Look through the records and copy each line that has "accomplish" in it.

::: Extracted entries

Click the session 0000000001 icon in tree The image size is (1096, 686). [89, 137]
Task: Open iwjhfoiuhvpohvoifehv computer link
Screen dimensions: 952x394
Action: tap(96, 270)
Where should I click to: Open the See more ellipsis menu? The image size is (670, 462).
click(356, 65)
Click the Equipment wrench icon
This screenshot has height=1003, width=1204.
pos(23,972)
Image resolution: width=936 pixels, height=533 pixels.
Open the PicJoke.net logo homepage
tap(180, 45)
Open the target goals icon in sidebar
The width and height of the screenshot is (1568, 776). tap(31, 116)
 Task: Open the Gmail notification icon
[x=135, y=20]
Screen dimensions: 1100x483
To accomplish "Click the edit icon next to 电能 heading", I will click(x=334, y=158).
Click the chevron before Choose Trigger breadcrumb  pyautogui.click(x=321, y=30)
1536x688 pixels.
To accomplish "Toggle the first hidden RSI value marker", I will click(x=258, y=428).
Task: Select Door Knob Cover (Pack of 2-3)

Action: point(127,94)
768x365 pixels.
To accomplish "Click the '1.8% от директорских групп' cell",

::::::

(Answer below):
To accomplish "Click the edit icon next to 电能 heading", I will click(x=334, y=158).
To accomplish "Toggle the first hidden RSI value marker", I will click(x=258, y=428).
To accomplish "Click the '1.8% от директорских групп' cell",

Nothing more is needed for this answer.